Data entries:
►

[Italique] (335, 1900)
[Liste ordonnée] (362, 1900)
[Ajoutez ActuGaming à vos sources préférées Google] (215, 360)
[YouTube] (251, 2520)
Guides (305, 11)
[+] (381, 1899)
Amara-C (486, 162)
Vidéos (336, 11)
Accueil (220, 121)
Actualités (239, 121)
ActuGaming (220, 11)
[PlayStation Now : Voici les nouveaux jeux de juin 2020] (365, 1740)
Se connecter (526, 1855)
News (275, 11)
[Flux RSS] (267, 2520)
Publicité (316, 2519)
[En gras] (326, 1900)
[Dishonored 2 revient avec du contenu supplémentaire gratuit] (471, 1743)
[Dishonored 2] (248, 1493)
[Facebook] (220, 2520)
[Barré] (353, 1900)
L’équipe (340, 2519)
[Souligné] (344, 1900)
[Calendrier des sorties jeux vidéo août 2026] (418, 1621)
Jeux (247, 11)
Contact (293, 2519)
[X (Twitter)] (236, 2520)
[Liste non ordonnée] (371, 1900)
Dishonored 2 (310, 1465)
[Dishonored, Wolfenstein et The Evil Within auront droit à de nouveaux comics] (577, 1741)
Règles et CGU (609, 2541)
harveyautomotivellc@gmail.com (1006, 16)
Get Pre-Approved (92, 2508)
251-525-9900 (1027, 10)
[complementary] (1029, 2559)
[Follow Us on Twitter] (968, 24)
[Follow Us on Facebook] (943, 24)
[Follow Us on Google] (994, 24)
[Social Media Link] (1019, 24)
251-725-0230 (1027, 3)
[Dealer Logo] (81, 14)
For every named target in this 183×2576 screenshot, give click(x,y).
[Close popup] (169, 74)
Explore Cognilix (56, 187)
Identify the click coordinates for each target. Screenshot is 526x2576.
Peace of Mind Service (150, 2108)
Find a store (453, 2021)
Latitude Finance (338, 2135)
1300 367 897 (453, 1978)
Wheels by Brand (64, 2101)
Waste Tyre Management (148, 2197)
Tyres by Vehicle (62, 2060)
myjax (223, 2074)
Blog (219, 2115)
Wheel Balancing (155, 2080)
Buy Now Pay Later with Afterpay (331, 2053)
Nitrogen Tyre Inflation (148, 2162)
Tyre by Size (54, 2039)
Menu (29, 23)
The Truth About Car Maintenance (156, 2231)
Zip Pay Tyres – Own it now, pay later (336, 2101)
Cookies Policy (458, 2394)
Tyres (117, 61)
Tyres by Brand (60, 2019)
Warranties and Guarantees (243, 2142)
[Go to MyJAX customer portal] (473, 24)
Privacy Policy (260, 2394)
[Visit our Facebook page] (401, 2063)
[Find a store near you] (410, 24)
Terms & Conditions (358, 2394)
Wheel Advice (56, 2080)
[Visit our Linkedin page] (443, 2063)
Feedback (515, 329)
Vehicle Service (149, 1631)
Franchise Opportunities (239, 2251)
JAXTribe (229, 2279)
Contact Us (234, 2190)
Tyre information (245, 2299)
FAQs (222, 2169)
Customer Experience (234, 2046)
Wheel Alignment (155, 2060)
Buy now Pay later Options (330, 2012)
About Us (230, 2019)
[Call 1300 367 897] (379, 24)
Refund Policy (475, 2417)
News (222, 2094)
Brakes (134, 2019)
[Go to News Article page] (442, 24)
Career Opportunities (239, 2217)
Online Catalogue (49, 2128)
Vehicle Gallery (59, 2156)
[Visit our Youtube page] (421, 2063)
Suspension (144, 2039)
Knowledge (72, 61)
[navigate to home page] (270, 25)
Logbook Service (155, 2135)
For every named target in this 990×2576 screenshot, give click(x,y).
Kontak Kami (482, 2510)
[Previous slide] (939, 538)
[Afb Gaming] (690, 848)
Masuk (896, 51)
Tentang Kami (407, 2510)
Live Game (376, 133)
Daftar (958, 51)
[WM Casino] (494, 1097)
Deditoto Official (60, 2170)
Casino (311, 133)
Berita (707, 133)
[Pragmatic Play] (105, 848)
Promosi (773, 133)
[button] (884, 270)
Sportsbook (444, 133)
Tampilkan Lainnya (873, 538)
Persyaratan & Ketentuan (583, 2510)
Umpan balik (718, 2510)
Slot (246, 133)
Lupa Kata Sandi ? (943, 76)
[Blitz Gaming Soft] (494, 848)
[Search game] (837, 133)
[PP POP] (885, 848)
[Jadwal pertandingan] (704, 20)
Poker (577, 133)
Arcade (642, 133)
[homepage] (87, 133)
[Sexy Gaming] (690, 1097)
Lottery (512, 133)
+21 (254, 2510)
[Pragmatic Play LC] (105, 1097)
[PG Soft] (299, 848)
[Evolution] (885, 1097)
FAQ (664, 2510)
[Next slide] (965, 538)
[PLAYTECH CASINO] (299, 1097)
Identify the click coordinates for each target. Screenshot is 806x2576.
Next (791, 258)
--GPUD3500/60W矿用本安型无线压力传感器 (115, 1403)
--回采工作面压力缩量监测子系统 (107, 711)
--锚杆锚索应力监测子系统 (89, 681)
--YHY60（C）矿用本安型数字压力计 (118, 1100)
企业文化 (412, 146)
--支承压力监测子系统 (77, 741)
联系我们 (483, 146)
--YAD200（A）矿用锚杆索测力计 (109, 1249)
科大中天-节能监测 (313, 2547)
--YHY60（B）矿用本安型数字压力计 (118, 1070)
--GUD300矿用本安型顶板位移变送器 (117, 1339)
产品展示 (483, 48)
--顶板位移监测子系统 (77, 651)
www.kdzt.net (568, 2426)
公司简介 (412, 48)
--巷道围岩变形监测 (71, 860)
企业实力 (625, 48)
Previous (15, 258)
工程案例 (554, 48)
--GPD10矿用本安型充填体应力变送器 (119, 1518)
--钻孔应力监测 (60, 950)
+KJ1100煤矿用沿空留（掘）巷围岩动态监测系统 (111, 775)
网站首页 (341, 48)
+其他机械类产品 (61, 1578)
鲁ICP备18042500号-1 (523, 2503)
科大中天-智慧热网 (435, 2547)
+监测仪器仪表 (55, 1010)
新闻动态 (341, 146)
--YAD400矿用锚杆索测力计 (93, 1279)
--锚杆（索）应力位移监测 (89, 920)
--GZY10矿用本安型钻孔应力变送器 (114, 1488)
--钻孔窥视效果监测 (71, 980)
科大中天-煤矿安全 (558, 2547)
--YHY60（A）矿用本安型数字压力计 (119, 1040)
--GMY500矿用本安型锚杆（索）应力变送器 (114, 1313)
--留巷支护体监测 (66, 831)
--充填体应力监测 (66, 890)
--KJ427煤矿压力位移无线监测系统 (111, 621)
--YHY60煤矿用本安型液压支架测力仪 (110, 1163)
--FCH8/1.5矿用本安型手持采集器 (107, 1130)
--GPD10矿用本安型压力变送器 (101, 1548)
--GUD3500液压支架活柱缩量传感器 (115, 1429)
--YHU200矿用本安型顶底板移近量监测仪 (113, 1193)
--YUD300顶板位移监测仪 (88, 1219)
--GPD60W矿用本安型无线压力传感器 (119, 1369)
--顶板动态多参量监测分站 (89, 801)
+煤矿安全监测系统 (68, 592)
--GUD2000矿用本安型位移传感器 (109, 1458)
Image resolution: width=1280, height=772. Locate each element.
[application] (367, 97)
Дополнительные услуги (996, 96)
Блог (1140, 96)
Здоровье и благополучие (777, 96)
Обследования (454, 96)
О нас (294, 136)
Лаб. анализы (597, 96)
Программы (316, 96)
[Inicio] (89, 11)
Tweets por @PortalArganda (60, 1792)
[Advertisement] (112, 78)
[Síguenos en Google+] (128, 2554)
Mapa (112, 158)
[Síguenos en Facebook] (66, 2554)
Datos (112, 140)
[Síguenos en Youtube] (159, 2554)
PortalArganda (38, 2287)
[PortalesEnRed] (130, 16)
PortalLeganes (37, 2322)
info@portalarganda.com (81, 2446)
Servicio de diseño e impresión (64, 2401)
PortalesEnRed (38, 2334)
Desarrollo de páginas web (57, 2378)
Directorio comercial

◄

## PROMPT
Restate word for word only the lines above from the line containing "[PlayStation Now : Voici" to the line containing "Menu (29, 23)", both of them included.

## WRITTEN SOLUTION
[PlayStation Now : Voici les nouveaux jeux de juin 2020] (365, 1740)
Se connecter (526, 1855)
News (275, 11)
[Flux RSS] (267, 2520)
Publicité (316, 2519)
[En gras] (326, 1900)
[Dishonored 2 revient avec du contenu supplémentaire gratuit] (471, 1743)
[Dishonored 2] (248, 1493)
[Facebook] (220, 2520)
[Barré] (353, 1900)
L’équipe (340, 2519)
[Souligné] (344, 1900)
[Calendrier des sorties jeux vidéo août 2026] (418, 1621)
Jeux (247, 11)
Contact (293, 2519)
[X (Twitter)] (236, 2520)
[Liste non ordonnée] (371, 1900)
Dishonored 2 (310, 1465)
[Dishonored, Wolfenstein et The Evil Within auront droit à de nouveaux comics] (577, 1741)
Règles et CGU (609, 2541)
harveyautomotivellc@gmail.com (1006, 16)
Get Pre-Approved (92, 2508)
251-525-9900 (1027, 10)
[complementary] (1029, 2559)
[Follow Us on Twitter] (968, 24)
[Follow Us on Facebook] (943, 24)
[Follow Us on Google] (994, 24)
[Social Media Link] (1019, 24)
251-725-0230 (1027, 3)
[Dealer Logo] (81, 14)
For every named target in this 183×2576 screenshot, give click(x,y).
[Close popup] (169, 74)
Explore Cognilix (56, 187)
Identify the click coordinates for each target. Screenshot is 526x2576.
Peace of Mind Service (150, 2108)
Find a store (453, 2021)
Latitude Finance (338, 2135)
1300 367 897 (453, 1978)
Wheels by Brand (64, 2101)
Waste Tyre Management (148, 2197)
Tyres by Vehicle (62, 2060)
myjax (223, 2074)
Blog (219, 2115)
Wheel Balancing (155, 2080)
Buy Now Pay Later with Afterpay (331, 2053)
Nitrogen Tyre Inflation (148, 2162)
Tyre by Size (54, 2039)
Menu (29, 23)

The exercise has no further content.